Following the Trigger
Dr. Jenski explains that identifying the trigger event can often be more informative than analyzing symptoms in isolation.
“Finding out when someone’s trigger was … was it a hike with a tick bite, or was it moving into a new house with new carpet? Or moving into an old house that you renovated? … Because treating the mast cells can help calm symptoms down, but if you don’t identify what started the whole cascade, you’re going to miss the bigger picture.”
In some cases the trigger is obvious: A tick bite. Getting shingles. COVID.
In other cases the trigger is environmental: changes in living conditions, building exposures, or other stressors that gradually affect the body’s systems.
Whatever the origin, the timeline of events often reveals connections that symptom checklists alone cannot.
When the Immune System Is Stressed
As clinicians follow these timelines, another pattern sometimes emerges.
The immune system itself may have been under prolonged strain long before the illness became obvious.
Dr. Jenski describes how this kind of sustained immune stress can eventually reveal infections that were previously dormant or controlled.
“Autoimmunity is par for the course in these patients. The innate immune system is working overdrive all the time and it then activates the adaptive. Eventually it can deplete itself. … And now you see that drop in white count, that drop in that natural killer cell count, and now maybe indolent infections get unleashed.
And suddenly the presentation becomes Lyme or Epstein-Barr reactivation. But when you track it back, it was mold that did it. It was the house. It was the environment stressing the immune system long enough for those other things to show up.”
From this perspective, infections may not always be the first domino to fall. Sometimes they appear later in the process. They emerge only after the immune system has been pushed beyond its ability to keep certain pathogens in check.
This can make the illness difficult to interpret. Specialists may see only the final presentation, not the sequence of events that led there.
The Logic of Dormancy
Another complicating factor is that infections don’t always behave in simple, binary ways. They’re not always either fully present or fully gone.
Instead, the immune system may contain certain pathogens for long periods of time, keeping them in a “controlled” state, or dormancy.
Dr. Jenski explains this dynamic when discussing autoimmune illness and infection.
“You can’t cure autoimmunity. Once your body sees self as foreign it will continue to make those antibodies until you teach the immune system how to go into remission. That’s what we attempt to do by removing triggers—by healing infections, by reversing leaky gut—and then those chronic infections can go dormant.
If you understand how you got there and live accordingly, you can keep that system in remission for years. But you can flare, and that’s something patients need to understand.”
This perspective helps explain why some patients experience cycles of improvement and relapse. When the immune system regains stability, symptoms may recede.

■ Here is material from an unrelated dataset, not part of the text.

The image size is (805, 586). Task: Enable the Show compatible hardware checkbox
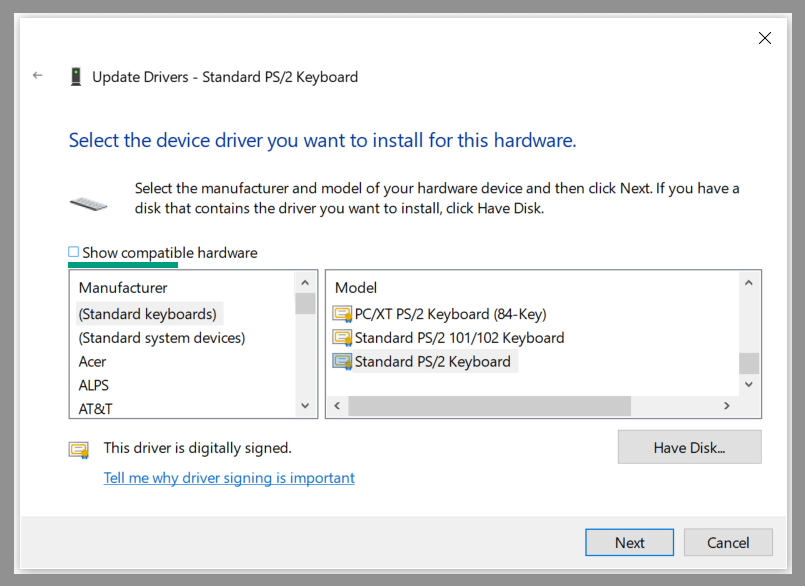pyautogui.click(x=74, y=252)
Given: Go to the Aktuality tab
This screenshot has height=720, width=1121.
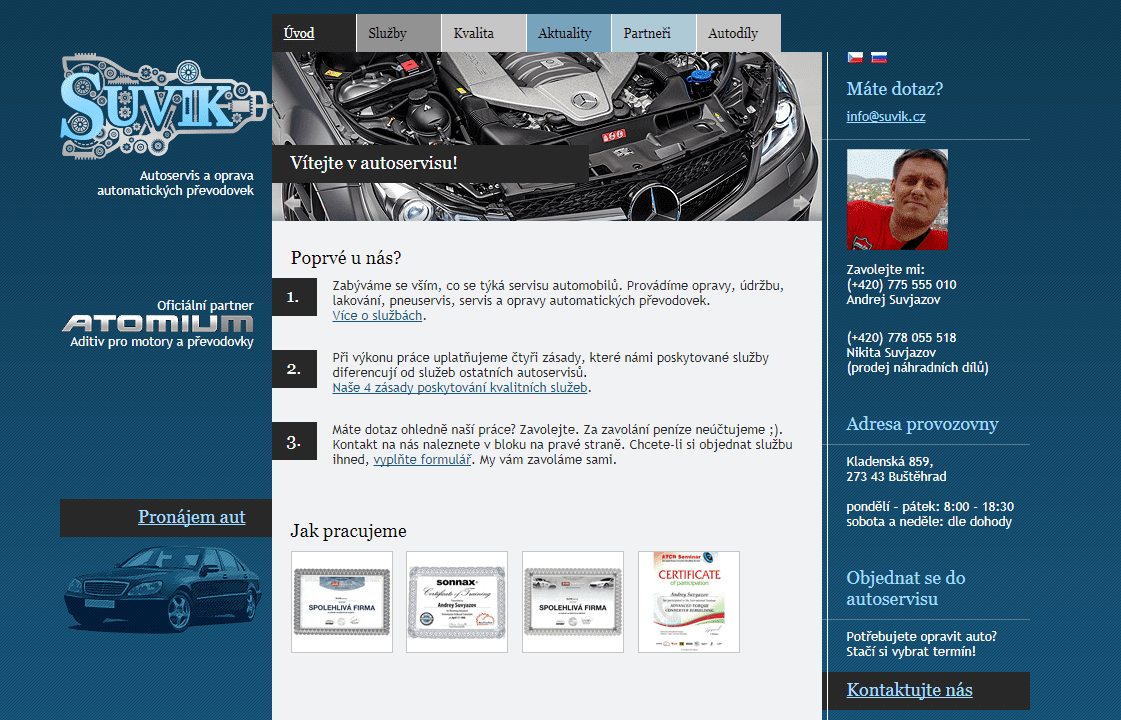Looking at the screenshot, I should pos(565,33).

But when new stressors emerge (illness, environmental exposures, major life stress) the balance can shift again.
A Pattern Begins to Appear
Viewed this way, infections aren’t always isolated events.
They’re often part of a larger biological pattern involving immune stress, environmental exposures, and the body’s ongoing attempts to maintain balance.

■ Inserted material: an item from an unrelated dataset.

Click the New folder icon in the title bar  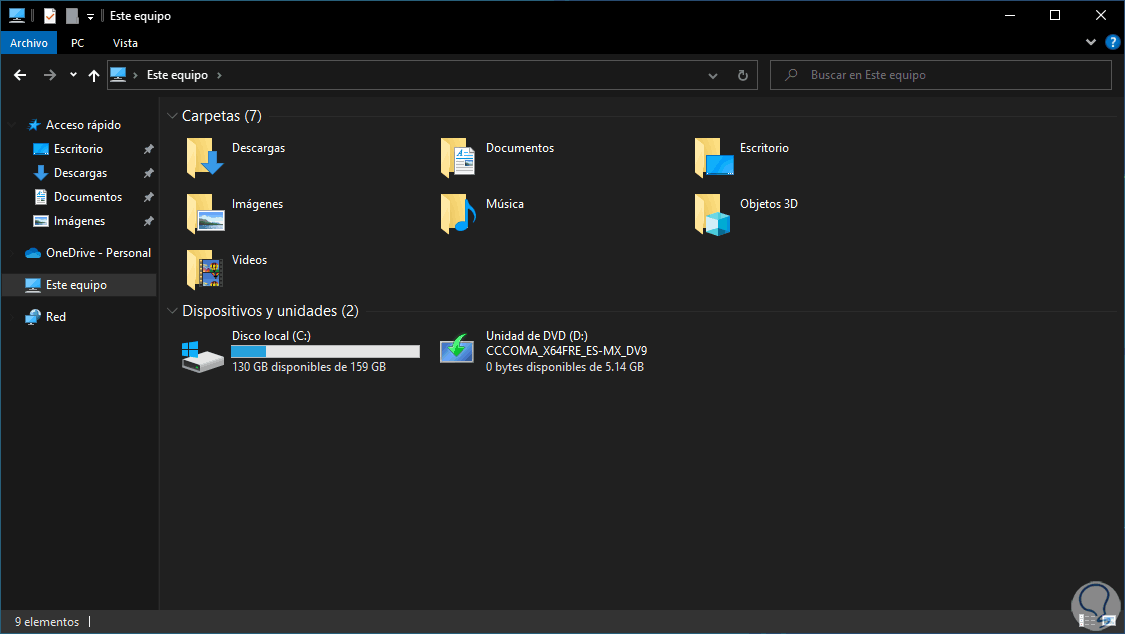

That doesn’t mean infection explains every complex illness. Nor does it mean every patient with chronic symptoms is dealing with a hidden pathogen. But for clinicians who treat these patients regularly, the pattern appears often enough to raise an important possibility:
Some of the illnesses that appear mysterious at first may not be mysteries at all. They may simply be conditions that unfold across multiple systems, revealing their causes slowly over time.
And in many of those stories, infection turns out to be one piece of a much larger puzzle.
The remaining articles in this series will explore several of those pieces: environmental illness, mast cell activation, and nervous system dysfunction.
When understood together, the patterns finally begin to surface.